Spirit of Communication | |
---|---|
Artist | Evelyn Beatrice Longman |
Year | 1914 |
Type | Bronze |
Location | Dallas, Texas |
Spirit of Communication is the formal name for a statue originally called Genius of Telegraphy when it was completed, and has been the symbol of AT&T (and also the former Western Electric) since 1914. It is also known informally as the Golden Boy statue.
In 2009, the statue was relocated to AT&T's current corporate headquarters in downtown Dallas, Texas, USA.
The statue's design by Evelyn Beatrice Longman was selected as the winner of a competition, similar to the 1917 Bell Telephone Memorial. It became New York City's second-largest sculpture, after the Statue of Liberty. The statue's original name as commissioned under the aegis of AT&T's president Theodore N. Vail was Genius of Telegraphy.
Commissioned in 1914, it was crafted by Evelyn Beatrice Longman. The work was completed in 1916 and hoisted to the roof of AT&T Corporate Headquarters at 195 Broadway in the Lower Manhattan area of New York City. By that time, AT&T had spun off its telegraphy component, Western Union, and the work was renamed to Genius of Electricity.
It weighs over 14.5 tonnes (16 short tons) and is 7.3 metres (24 ft) in height with wings that extend 2.7 metres (9 ft) from its body. It is cast in bronze and covered with over 40,000 pieces of gold leaf.

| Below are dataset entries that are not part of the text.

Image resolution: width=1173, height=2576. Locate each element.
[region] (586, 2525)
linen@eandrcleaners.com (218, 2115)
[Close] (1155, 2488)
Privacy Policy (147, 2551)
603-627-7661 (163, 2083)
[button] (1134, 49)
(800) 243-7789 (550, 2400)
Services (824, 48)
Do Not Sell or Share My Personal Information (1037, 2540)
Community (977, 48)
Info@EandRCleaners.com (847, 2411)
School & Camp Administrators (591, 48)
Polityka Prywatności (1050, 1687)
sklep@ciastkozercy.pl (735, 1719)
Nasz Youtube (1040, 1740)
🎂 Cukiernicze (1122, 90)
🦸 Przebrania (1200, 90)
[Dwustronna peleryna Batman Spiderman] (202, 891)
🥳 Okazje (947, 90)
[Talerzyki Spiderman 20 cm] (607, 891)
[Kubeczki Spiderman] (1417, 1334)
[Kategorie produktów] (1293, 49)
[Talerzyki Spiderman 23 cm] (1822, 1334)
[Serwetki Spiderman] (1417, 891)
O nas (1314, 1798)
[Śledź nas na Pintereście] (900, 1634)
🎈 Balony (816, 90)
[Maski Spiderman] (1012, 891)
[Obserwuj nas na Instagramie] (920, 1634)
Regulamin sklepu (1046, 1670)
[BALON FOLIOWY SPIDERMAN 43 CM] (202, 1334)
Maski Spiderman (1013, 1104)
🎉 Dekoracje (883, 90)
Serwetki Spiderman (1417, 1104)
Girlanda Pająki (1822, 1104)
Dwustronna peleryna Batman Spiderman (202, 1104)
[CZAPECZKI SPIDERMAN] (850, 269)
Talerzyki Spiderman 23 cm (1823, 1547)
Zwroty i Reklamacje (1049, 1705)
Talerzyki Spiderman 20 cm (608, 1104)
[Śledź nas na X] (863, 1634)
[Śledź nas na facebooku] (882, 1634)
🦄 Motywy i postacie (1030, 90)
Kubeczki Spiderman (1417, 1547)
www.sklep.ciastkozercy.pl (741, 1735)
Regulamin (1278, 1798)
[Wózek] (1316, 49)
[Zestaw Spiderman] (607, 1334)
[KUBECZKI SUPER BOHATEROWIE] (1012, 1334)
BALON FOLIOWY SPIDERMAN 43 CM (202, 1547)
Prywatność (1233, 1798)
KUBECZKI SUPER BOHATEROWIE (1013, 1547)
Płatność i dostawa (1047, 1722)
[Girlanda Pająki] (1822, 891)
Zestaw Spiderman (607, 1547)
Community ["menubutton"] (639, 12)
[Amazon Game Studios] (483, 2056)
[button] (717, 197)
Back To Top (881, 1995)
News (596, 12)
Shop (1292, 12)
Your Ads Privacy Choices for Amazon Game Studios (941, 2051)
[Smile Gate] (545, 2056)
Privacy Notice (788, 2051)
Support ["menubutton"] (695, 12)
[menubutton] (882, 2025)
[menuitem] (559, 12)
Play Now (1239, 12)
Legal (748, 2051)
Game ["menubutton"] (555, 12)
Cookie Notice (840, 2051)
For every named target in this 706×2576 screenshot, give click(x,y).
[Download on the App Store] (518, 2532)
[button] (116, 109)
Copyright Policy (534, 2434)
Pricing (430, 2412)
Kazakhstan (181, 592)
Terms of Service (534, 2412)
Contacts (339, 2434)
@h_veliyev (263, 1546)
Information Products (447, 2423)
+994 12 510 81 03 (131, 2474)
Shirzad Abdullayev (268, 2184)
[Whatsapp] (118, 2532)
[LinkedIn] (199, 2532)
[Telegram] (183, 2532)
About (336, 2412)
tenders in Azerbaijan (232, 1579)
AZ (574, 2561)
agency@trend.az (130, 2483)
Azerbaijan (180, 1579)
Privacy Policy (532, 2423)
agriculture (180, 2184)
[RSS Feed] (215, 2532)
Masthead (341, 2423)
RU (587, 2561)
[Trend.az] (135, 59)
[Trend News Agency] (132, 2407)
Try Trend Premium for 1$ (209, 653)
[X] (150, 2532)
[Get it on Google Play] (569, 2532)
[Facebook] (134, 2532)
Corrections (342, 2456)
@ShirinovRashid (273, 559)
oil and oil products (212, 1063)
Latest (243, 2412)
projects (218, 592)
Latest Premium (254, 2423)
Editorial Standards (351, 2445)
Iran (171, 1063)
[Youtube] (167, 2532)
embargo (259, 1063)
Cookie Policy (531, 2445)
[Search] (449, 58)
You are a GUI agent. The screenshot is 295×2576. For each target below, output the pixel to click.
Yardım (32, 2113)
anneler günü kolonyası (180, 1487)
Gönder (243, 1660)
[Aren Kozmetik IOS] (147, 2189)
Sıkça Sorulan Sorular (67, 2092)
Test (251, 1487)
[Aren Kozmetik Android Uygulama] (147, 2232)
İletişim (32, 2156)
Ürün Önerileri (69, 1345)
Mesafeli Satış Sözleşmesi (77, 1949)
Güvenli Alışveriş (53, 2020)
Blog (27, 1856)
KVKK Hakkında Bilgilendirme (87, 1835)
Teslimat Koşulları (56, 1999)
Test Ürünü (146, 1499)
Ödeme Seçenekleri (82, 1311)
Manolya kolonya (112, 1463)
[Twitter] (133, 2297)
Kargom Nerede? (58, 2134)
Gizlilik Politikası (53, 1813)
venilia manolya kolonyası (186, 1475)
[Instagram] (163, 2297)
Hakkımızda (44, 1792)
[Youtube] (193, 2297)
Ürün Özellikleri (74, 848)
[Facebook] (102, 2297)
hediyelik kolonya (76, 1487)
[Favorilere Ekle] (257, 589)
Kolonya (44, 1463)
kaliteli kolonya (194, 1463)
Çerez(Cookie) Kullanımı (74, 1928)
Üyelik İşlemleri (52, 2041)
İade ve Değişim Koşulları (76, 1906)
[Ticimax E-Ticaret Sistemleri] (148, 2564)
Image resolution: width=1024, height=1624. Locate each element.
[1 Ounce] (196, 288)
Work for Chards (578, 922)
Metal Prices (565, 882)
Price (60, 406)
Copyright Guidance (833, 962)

The Genius of Electricity appeared on the cover of Bell System telephone directories for about a decade beginning in the early 1930s and became a very well known symbol for the system and its affiliated companies.
Sometime in the mid-1930s, AT&T changed the name of the statue (and the image) to The Spirit of Communication. It continued to stand atop the 195 Broadway building until 1984. That year marked the opening of a new postmodern headquarters building, designed by Philip Johnson, located at the AT&T Building, 550 Madison Avenue in midtown Manhattan. The roofline of the new building was a derivative of a classical pediment with a cylindrical trough cut into the crest, leaving no place suitable for the statue. Johnson proposed relocating the statue to the cavernous foyer of the new location.